**Your task**
Repeat all of the material below word for word, leaving out the pictures.

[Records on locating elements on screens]
------------

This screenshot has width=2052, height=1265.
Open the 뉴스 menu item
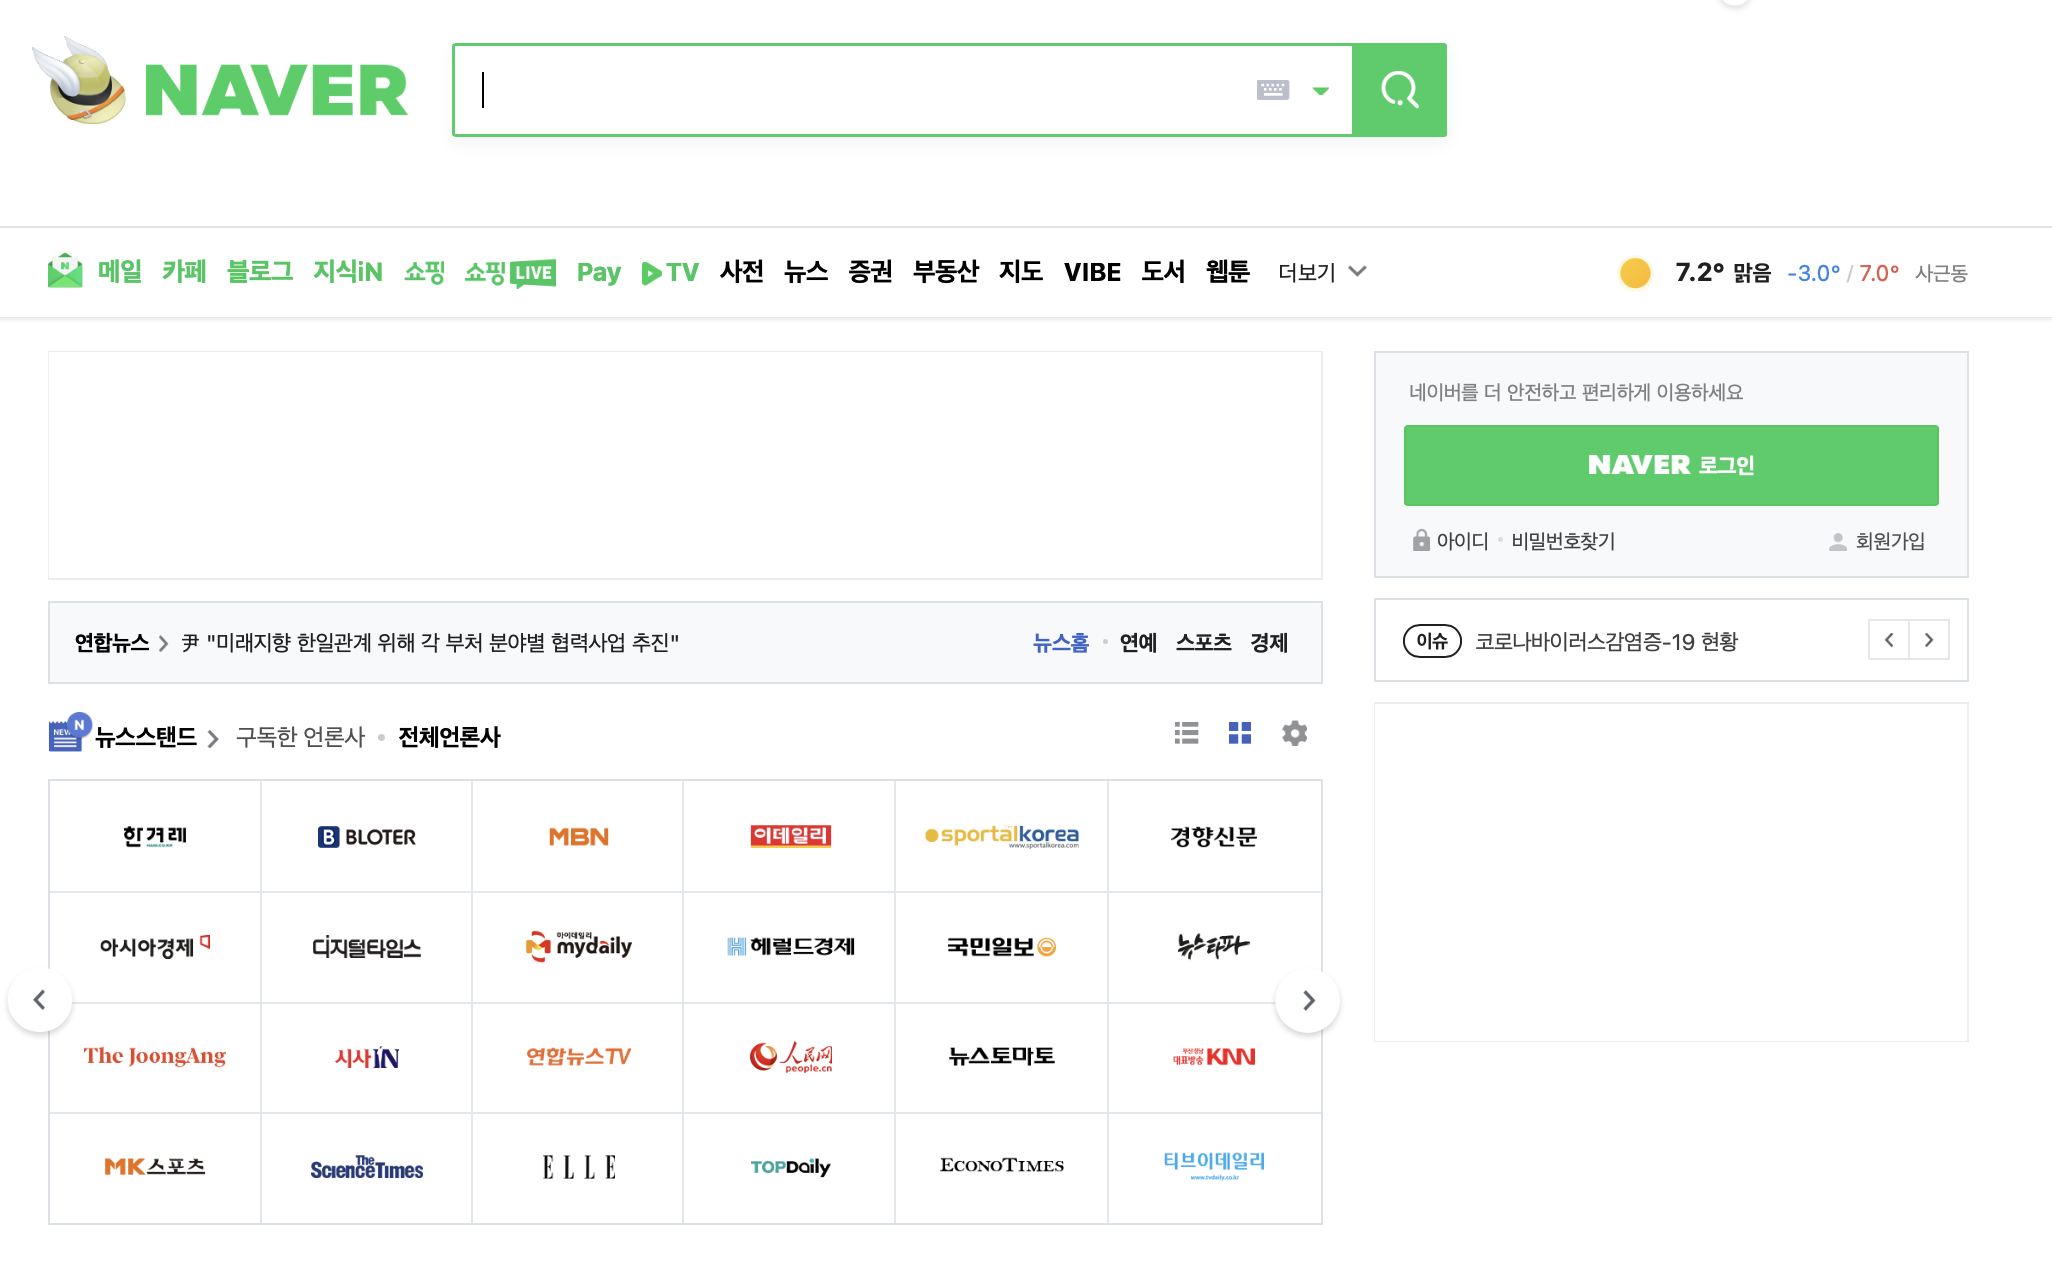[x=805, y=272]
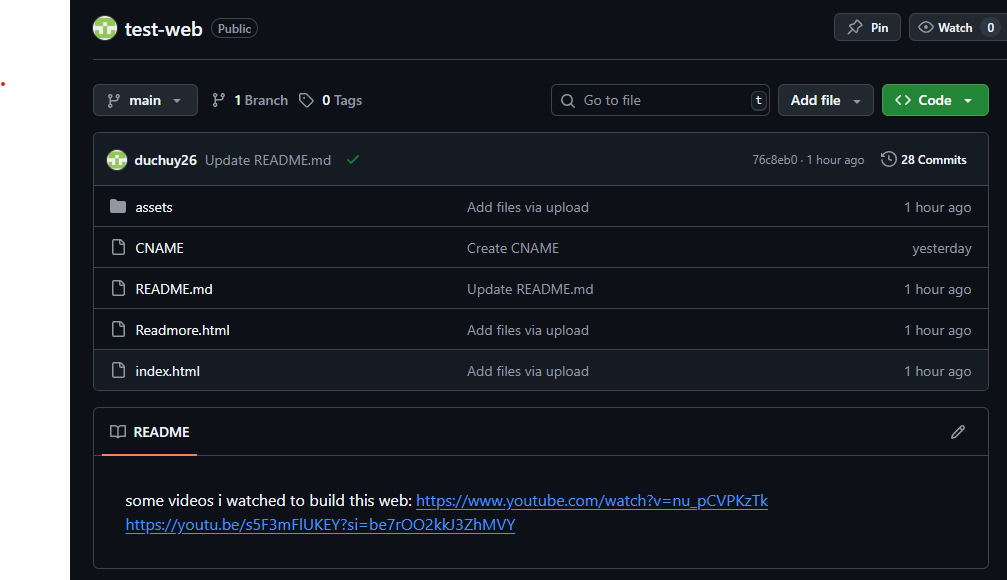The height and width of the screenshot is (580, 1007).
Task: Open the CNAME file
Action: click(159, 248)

------------

**Expected output**
This screenshot has width=2052, height=1265.
Open the 뉴스 menu item
[x=805, y=272]
The height and width of the screenshot is (580, 1007).
Task: Open the CNAME file
Action: click(159, 248)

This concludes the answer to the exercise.